BEGIN SUPPLIED DATA
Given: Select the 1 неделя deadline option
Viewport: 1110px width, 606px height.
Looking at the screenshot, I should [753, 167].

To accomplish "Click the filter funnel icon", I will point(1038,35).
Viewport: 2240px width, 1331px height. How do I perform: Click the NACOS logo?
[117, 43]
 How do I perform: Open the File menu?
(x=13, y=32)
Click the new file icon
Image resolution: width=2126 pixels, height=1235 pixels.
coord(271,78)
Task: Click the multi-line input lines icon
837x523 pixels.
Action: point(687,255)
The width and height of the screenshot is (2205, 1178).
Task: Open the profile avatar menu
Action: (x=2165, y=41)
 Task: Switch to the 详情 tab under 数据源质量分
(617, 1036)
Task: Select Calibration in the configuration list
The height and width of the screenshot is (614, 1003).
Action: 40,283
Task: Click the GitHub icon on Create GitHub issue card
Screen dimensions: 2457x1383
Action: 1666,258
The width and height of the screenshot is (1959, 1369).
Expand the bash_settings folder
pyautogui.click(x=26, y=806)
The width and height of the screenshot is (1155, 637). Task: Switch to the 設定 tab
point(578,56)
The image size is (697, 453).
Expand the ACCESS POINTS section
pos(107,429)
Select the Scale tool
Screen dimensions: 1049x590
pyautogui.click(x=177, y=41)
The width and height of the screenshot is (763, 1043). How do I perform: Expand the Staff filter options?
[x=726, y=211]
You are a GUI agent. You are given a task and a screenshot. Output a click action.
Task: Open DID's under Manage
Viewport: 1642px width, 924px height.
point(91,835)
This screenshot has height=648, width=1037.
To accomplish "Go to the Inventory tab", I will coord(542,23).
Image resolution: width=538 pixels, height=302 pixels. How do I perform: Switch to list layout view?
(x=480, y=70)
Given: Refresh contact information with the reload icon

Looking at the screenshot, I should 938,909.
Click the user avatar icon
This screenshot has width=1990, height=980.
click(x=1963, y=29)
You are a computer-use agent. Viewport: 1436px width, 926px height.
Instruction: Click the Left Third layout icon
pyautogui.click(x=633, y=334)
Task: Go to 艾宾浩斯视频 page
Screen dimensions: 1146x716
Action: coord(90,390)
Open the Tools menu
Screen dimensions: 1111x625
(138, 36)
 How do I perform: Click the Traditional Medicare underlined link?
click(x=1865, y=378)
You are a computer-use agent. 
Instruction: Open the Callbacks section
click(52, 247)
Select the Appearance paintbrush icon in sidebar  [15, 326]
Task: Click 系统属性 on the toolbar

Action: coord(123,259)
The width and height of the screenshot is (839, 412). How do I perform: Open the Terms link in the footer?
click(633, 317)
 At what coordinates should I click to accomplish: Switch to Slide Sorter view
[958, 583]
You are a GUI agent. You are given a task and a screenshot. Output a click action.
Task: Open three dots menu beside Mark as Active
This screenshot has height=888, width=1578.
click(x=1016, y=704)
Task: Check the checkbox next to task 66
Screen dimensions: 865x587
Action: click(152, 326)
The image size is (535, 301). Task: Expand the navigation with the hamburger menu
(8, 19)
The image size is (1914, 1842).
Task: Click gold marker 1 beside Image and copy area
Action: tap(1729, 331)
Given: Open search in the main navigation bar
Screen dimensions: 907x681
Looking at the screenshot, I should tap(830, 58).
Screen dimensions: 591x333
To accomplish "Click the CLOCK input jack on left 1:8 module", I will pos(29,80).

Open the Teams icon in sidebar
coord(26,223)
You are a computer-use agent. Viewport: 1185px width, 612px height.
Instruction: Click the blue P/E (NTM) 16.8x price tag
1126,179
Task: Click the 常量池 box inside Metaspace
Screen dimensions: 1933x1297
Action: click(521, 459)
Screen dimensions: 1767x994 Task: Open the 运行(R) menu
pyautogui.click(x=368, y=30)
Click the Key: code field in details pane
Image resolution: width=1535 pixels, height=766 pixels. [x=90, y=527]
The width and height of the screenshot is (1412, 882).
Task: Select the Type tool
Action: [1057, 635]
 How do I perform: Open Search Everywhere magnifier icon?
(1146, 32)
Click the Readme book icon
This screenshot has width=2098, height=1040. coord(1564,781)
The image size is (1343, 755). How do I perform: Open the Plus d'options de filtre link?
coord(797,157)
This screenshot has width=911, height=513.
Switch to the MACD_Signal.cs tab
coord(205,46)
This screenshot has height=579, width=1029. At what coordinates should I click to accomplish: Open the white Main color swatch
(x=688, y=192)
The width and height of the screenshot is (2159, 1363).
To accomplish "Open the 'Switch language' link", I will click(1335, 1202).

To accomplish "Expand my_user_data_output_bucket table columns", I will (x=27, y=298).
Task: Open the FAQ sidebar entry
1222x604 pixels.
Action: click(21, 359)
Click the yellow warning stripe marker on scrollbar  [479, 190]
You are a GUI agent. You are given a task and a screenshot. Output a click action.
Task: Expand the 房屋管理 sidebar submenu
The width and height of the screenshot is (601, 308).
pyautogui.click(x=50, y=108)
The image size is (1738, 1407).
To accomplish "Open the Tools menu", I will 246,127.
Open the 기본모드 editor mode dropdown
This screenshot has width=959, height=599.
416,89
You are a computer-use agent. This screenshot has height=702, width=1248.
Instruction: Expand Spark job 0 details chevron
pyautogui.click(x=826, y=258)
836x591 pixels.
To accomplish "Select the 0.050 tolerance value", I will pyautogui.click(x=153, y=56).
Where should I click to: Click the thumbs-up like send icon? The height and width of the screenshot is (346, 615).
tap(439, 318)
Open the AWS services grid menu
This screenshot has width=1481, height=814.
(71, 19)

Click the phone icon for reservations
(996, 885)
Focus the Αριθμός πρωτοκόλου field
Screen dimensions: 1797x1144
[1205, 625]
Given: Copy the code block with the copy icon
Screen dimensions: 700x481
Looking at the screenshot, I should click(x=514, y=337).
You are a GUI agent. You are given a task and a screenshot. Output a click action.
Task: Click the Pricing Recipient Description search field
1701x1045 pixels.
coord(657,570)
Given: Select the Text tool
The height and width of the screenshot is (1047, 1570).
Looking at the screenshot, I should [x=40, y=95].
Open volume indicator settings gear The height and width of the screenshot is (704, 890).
END SUPPLIED DATA
■ WHAT THE EXERCISE ASKS
Print every record above once more, exactly as written.

■ WORKED SOLUTION
Given: Select the 1 неделя deadline option
Viewport: 1110px width, 606px height.
Looking at the screenshot, I should [753, 167].

To accomplish "Click the filter funnel icon", I will point(1038,35).
Viewport: 2240px width, 1331px height. How do I perform: Click the NACOS logo?
[117, 43]
 How do I perform: Open the File menu?
(x=13, y=32)
Click the new file icon
Image resolution: width=2126 pixels, height=1235 pixels.
coord(271,78)
Task: Click the multi-line input lines icon
837x523 pixels.
Action: point(687,255)
The width and height of the screenshot is (2205, 1178).
Task: Open the profile avatar menu
Action: (x=2165, y=41)
 Task: Switch to the 详情 tab under 数据源质量分
(617, 1036)
Task: Select Calibration in the configuration list
The height and width of the screenshot is (614, 1003).
Action: 40,283
Task: Click the GitHub icon on Create GitHub issue card
Screen dimensions: 2457x1383
Action: 1666,258
The width and height of the screenshot is (1959, 1369).
Expand the bash_settings folder
pyautogui.click(x=26, y=806)
The width and height of the screenshot is (1155, 637). Task: Switch to the 設定 tab
point(578,56)
The image size is (697, 453).
Expand the ACCESS POINTS section
pos(107,429)
Select the Scale tool
Screen dimensions: 1049x590
pyautogui.click(x=177, y=41)
The width and height of the screenshot is (763, 1043). How do I perform: Expand the Staff filter options?
[x=726, y=211]
You are a GUI agent. You are given a task and a screenshot. Output a click action.
Task: Open DID's under Manage
Viewport: 1642px width, 924px height.
point(91,835)
This screenshot has height=648, width=1037.
To accomplish "Go to the Inventory tab", I will coord(542,23).
Image resolution: width=538 pixels, height=302 pixels. How do I perform: Switch to list layout view?
(x=480, y=70)
Given: Refresh contact information with the reload icon

Looking at the screenshot, I should 938,909.
Click the user avatar icon
This screenshot has width=1990, height=980.
click(x=1963, y=29)
You are a computer-use agent. Viewport: 1436px width, 926px height.
Instruction: Click the Left Third layout icon
pyautogui.click(x=633, y=334)
Task: Go to 艾宾浩斯视频 page
Screen dimensions: 1146x716
Action: coord(90,390)
Open the Tools menu
Screen dimensions: 1111x625
(138, 36)
 How do I perform: Click the Traditional Medicare underlined link?
click(x=1865, y=378)
You are a computer-use agent. 
Instruction: Open the Callbacks section
click(52, 247)
Select the Appearance paintbrush icon in sidebar  [15, 326]
Task: Click 系统属性 on the toolbar

Action: coord(123,259)
The width and height of the screenshot is (839, 412). How do I perform: Open the Terms link in the footer?
click(633, 317)
 At what coordinates should I click to accomplish: Switch to Slide Sorter view
[958, 583]
You are a GUI agent. You are given a task and a screenshot. Output a click action.
Task: Open three dots menu beside Mark as Active
This screenshot has height=888, width=1578.
click(x=1016, y=704)
Task: Check the checkbox next to task 66
Screen dimensions: 865x587
Action: click(152, 326)
The image size is (535, 301). Task: Expand the navigation with the hamburger menu
(8, 19)
The image size is (1914, 1842).
Task: Click gold marker 1 beside Image and copy area
Action: tap(1729, 331)
Given: Open search in the main navigation bar
Screen dimensions: 907x681
Looking at the screenshot, I should tap(830, 58).
Screen dimensions: 591x333
To accomplish "Click the CLOCK input jack on left 1:8 module", I will pos(29,80).

Open the Teams icon in sidebar
coord(26,223)
You are a computer-use agent. Viewport: 1185px width, 612px height.
Instruction: Click the blue P/E (NTM) 16.8x price tag
1126,179
Task: Click the 常量池 box inside Metaspace
Screen dimensions: 1933x1297
Action: click(521, 459)
Screen dimensions: 1767x994 Task: Open the 运行(R) menu
pyautogui.click(x=368, y=30)
Click the Key: code field in details pane
Image resolution: width=1535 pixels, height=766 pixels. [x=90, y=527]
The width and height of the screenshot is (1412, 882).
Task: Select the Type tool
Action: [1057, 635]
 How do I perform: Open Search Everywhere magnifier icon?
(1146, 32)
Click the Readme book icon
This screenshot has width=2098, height=1040. coord(1564,781)
The image size is (1343, 755). How do I perform: Open the Plus d'options de filtre link?
coord(797,157)
This screenshot has width=911, height=513.
Switch to the MACD_Signal.cs tab
coord(205,46)
This screenshot has height=579, width=1029. At what coordinates should I click to accomplish: Open the white Main color swatch
(x=688, y=192)
The width and height of the screenshot is (2159, 1363).
To accomplish "Open the 'Switch language' link", I will click(1335, 1202).

To accomplish "Expand my_user_data_output_bucket table columns", I will (x=27, y=298).
Task: Open the FAQ sidebar entry
1222x604 pixels.
Action: click(21, 359)
Click the yellow warning stripe marker on scrollbar  [479, 190]
You are a GUI agent. You are given a task and a screenshot. Output a click action.
Task: Expand the 房屋管理 sidebar submenu
The width and height of the screenshot is (601, 308).
pyautogui.click(x=50, y=108)
The image size is (1738, 1407).
To accomplish "Open the Tools menu", I will 246,127.
Open the 기본모드 editor mode dropdown
This screenshot has width=959, height=599.
416,89
You are a computer-use agent. This screenshot has height=702, width=1248.
Instruction: Expand Spark job 0 details chevron
pyautogui.click(x=826, y=258)
836x591 pixels.
To accomplish "Select the 0.050 tolerance value", I will pyautogui.click(x=153, y=56).
Where should I click to: Click the thumbs-up like send icon? The height and width of the screenshot is (346, 615).
tap(439, 318)
Open the AWS services grid menu
This screenshot has width=1481, height=814.
(71, 19)

Click the phone icon for reservations
(996, 885)
Focus the Αριθμός πρωτοκόλου field
Screen dimensions: 1797x1144
[1205, 625]
Given: Copy the code block with the copy icon
Screen dimensions: 700x481
Looking at the screenshot, I should click(x=514, y=337).
You are a GUI agent. You are given a task and a screenshot. Output a click action.
Task: Click the Pricing Recipient Description search field
1701x1045 pixels.
coord(657,570)
Given: Select the Text tool
The height and width of the screenshot is (1047, 1570).
Looking at the screenshot, I should [x=40, y=95].
Open volume indicator settings gear The height and width of the screenshot is (704, 890).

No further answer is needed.